It’s all relative, apparently

Machetunim

new cousinsBarbara Wallraff’s May I have a word column in the Boston Globe tries to address It’s all relative. Specifically, what you call certain folks to whom you are connected. For instance, how do you “refer to your grandchildren’s other set of grandparents”?

Her favorite suggestion was “parallelogrands, ‘owing to the pairs’ literally parallel positions on one’s family tree. Variations might include parallelogramps and, well, parallelogram. Readers also recommended grandsisters and outlaws. A couple of decades ago, the wives of my wife’s brothers and I would refer to each other as the “outlaws.”

Wallraff’s readers contacted her to inform that “a Yiddish and Hebrew term for relationships of these kinds is machetun in the singular and machatunim or machetunim in the plural… Machetunim covers “all one’s relatives by marriage,” per the late New York Times language columnist William Safire, and its singular form can refer to a relative by marriage even as distant as “your spouse’s mother’s second cousin.” I LOVED Safire.

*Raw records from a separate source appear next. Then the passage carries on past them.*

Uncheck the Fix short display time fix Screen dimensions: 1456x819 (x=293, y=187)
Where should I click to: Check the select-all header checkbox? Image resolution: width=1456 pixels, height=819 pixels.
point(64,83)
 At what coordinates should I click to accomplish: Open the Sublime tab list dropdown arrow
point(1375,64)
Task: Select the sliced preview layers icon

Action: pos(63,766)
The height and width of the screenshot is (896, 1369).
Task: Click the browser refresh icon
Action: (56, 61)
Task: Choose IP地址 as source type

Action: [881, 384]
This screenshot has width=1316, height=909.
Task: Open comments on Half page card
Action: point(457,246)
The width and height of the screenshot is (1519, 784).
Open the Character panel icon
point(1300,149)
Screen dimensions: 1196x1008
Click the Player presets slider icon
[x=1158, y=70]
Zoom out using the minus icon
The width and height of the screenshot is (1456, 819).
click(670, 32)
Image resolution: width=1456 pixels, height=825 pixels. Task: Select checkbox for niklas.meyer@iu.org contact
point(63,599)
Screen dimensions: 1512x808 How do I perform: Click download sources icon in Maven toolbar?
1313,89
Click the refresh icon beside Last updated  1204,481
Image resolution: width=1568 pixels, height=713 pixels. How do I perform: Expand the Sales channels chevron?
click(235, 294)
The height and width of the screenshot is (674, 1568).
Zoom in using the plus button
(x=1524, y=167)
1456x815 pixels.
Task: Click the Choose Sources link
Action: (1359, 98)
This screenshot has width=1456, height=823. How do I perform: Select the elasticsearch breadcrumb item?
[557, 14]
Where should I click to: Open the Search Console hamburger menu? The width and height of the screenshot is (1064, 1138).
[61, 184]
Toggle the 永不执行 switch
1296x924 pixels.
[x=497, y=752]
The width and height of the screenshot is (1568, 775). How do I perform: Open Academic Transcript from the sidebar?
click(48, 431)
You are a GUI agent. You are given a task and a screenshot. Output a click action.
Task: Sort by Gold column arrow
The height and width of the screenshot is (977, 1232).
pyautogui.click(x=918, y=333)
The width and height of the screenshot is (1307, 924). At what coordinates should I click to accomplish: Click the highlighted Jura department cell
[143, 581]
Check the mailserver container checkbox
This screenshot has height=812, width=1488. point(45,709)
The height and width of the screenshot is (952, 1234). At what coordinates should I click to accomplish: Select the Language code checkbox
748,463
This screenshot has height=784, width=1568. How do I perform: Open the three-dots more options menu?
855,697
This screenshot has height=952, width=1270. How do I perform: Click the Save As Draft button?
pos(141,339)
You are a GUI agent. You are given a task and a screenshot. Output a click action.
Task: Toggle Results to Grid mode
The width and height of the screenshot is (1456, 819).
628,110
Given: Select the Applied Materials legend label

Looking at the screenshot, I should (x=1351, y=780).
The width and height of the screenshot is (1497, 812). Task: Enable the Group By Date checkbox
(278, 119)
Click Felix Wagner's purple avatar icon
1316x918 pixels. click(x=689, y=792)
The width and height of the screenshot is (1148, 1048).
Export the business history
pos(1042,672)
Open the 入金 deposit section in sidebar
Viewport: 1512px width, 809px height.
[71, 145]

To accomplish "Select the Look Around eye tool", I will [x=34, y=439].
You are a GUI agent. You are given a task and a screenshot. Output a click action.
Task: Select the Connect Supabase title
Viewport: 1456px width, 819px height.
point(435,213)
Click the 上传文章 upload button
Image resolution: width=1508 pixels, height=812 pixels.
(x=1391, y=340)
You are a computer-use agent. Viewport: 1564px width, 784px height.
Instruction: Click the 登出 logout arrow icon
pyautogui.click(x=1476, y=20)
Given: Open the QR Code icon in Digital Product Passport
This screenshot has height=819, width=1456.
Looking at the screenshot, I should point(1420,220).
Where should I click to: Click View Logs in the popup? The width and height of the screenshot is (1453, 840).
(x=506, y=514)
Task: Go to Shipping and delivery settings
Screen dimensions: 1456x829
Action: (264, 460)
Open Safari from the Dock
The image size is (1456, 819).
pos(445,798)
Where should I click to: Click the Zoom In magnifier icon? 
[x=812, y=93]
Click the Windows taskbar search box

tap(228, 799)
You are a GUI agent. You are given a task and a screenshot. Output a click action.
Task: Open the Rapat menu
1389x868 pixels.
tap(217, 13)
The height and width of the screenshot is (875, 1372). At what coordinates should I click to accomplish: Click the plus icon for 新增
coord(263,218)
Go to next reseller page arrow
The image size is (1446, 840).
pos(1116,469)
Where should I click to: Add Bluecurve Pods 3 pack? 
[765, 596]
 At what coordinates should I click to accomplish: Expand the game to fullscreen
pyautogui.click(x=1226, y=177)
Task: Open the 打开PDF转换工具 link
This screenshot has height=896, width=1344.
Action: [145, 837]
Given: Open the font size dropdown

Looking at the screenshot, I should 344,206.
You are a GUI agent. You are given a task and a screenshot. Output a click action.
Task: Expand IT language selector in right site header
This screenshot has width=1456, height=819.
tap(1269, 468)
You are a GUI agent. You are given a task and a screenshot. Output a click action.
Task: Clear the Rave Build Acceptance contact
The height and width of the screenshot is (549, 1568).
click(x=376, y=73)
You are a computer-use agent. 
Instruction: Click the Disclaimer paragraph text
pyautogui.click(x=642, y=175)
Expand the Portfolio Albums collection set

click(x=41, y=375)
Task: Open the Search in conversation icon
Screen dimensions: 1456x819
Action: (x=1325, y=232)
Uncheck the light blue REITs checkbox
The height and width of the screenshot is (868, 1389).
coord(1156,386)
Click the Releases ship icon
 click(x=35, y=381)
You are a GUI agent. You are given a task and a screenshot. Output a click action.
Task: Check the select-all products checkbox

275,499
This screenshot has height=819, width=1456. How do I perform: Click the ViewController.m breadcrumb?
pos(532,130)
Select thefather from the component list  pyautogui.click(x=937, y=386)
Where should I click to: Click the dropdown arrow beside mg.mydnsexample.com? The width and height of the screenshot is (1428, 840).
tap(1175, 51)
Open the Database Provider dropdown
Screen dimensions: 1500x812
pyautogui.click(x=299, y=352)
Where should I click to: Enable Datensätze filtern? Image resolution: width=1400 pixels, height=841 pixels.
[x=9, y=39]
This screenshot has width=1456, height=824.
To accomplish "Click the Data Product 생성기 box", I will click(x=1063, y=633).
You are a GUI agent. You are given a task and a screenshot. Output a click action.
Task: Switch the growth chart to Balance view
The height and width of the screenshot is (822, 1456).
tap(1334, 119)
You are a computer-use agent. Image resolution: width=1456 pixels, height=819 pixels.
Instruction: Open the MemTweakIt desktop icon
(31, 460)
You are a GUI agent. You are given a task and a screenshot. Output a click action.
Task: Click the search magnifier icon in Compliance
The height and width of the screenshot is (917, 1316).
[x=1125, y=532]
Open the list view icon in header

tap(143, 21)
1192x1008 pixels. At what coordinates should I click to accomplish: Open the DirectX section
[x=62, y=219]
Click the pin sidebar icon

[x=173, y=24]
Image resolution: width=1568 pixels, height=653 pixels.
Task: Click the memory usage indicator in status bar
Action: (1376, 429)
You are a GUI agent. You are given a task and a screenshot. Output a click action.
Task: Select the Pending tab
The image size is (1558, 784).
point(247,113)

The writer also discovered on her own “that Spanish has consunegros to describe some or all relationships of this kind, Italian has consuoceri, Greek symbethèra (or συμπεθέρα), Russian a gazillion specific terms categorized in a way I don’t understand, Tagalog magbalae, and English-speaking cultural anthropologists affines.”

Para, perhaps

Mushing all of these suggestions in my head, I think I’m going to opt for para- as a choice. It’s a nod to the parallelogram, but that has too many syllables! Para- means “alongside of”, or “closely related to”, among other things.

I’m thinking about this specifically because I was looking to find a tidy definition of a guy who died this year, who I’ve alluded to before. I was very fond of him. His name was Jack White; no relation to the guy from the White Stripes. He was the husband of my wife’s first cousin, Diane; yes, Jack and Diane. It was she who got me some of his cool baseball books.

In fact, I had envisioned Jack, my late father-in-law Richard, and me going to a major league ballgame one of these days. We always talked about the game at the Olin family reunions. So I’m trying on para. Jack would be my para-cousin. Or maybe para-cousin-in-law because he was my wife’s paracousin, or cousin-in-law?

Or maybe just cousin, because it’s what I call my great aunt by marriage’s nephew. Cousins cover a lot of ground.